WHAT IS BEING ASKED
From the line containing "Task: Click blank" to the last line of the listing, transcribe exactly and add nothing else; keep both ends and omit pictures.

DATASET
*** Block opens ***

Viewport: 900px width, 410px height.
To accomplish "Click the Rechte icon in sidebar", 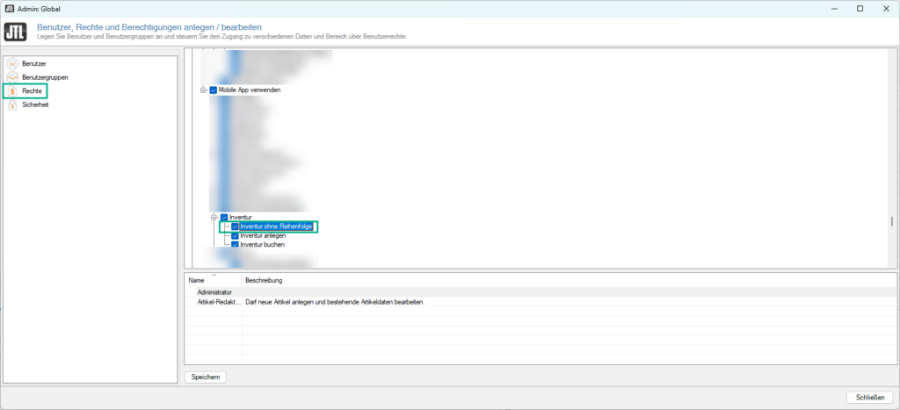I will pyautogui.click(x=12, y=91).
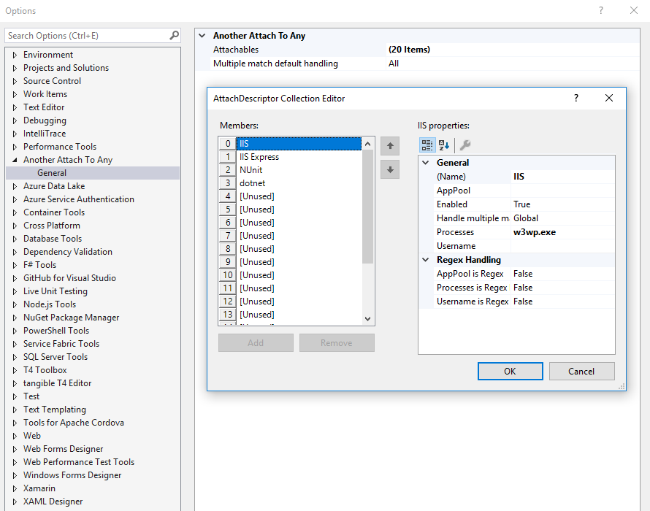
Task: Select the Processes is Regex value
Action: point(562,288)
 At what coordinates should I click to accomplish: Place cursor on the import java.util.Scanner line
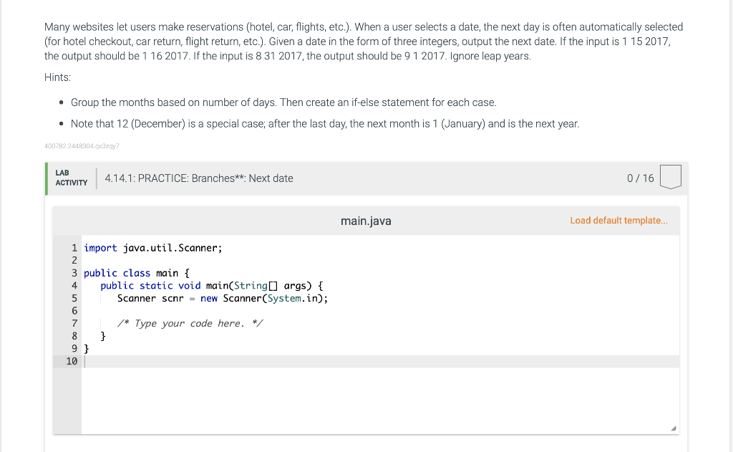(153, 248)
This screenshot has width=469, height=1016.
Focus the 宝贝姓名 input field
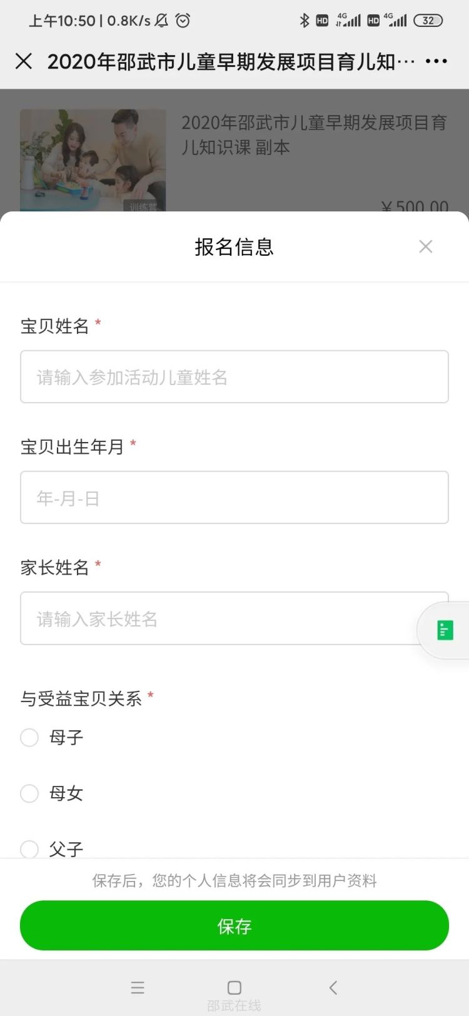point(235,377)
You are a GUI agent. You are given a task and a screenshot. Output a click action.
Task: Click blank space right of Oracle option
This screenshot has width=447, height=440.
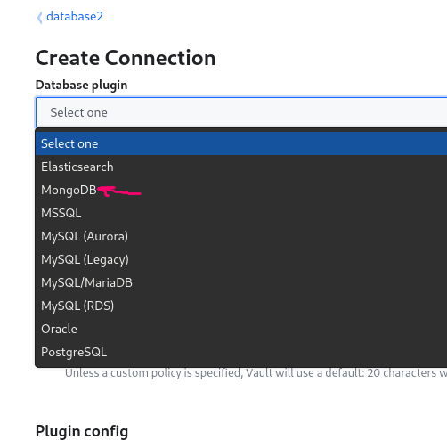tap(261, 329)
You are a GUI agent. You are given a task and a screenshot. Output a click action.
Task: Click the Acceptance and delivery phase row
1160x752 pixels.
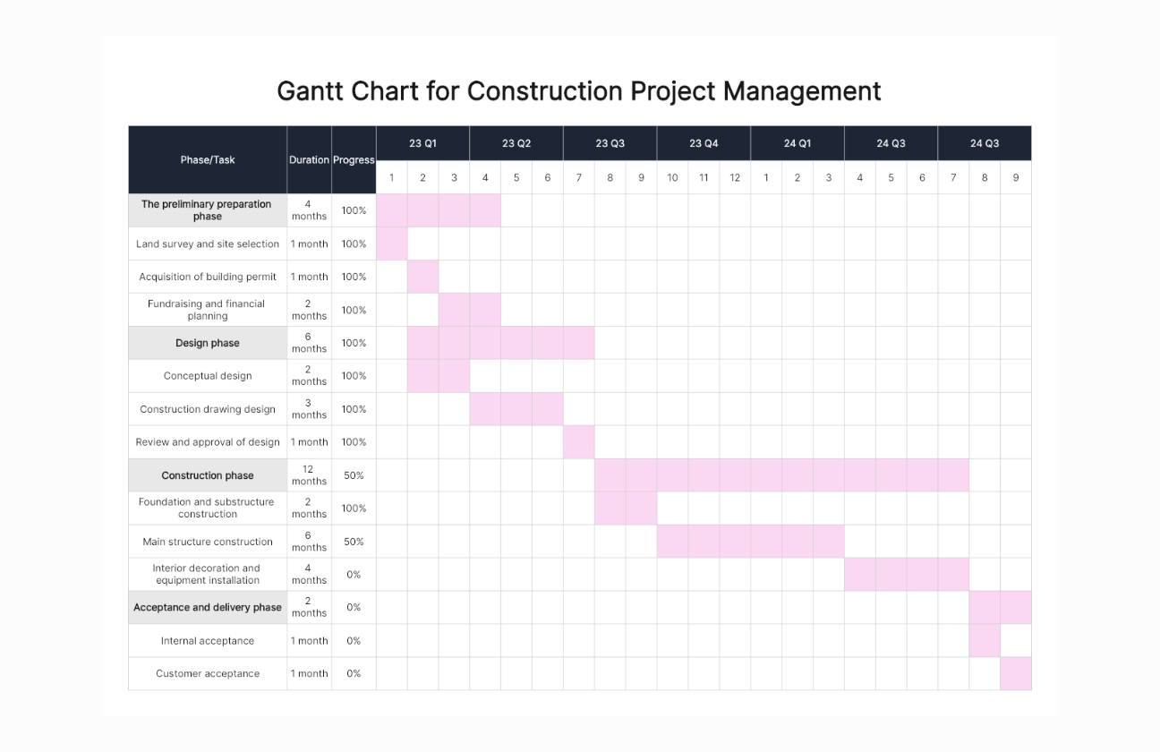(208, 607)
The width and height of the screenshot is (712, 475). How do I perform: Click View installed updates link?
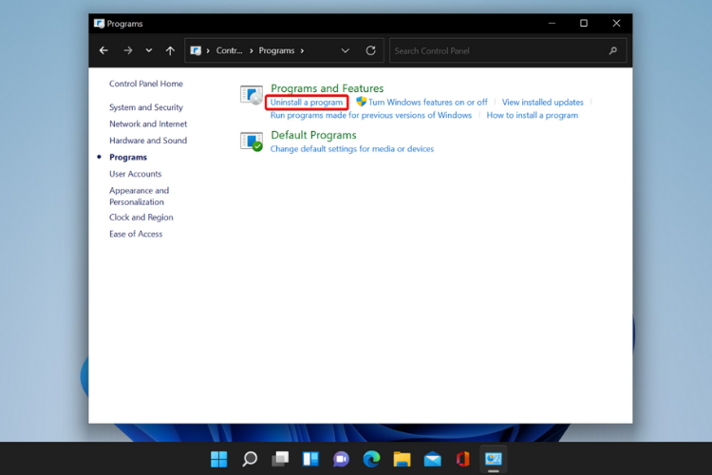[x=542, y=102]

*** Block closes ***

RESULT OF THIS TASK
Task: Click blank space right of Oracle option
This screenshot has width=447, height=440.
tap(261, 329)
You are a GUI agent. You are given a task and a screenshot. Output a click action.
Task: Click the Acceptance and delivery phase row
1160x752 pixels.
(208, 607)
The width and height of the screenshot is (712, 475). How do I perform: Click View installed updates link?
[x=542, y=102]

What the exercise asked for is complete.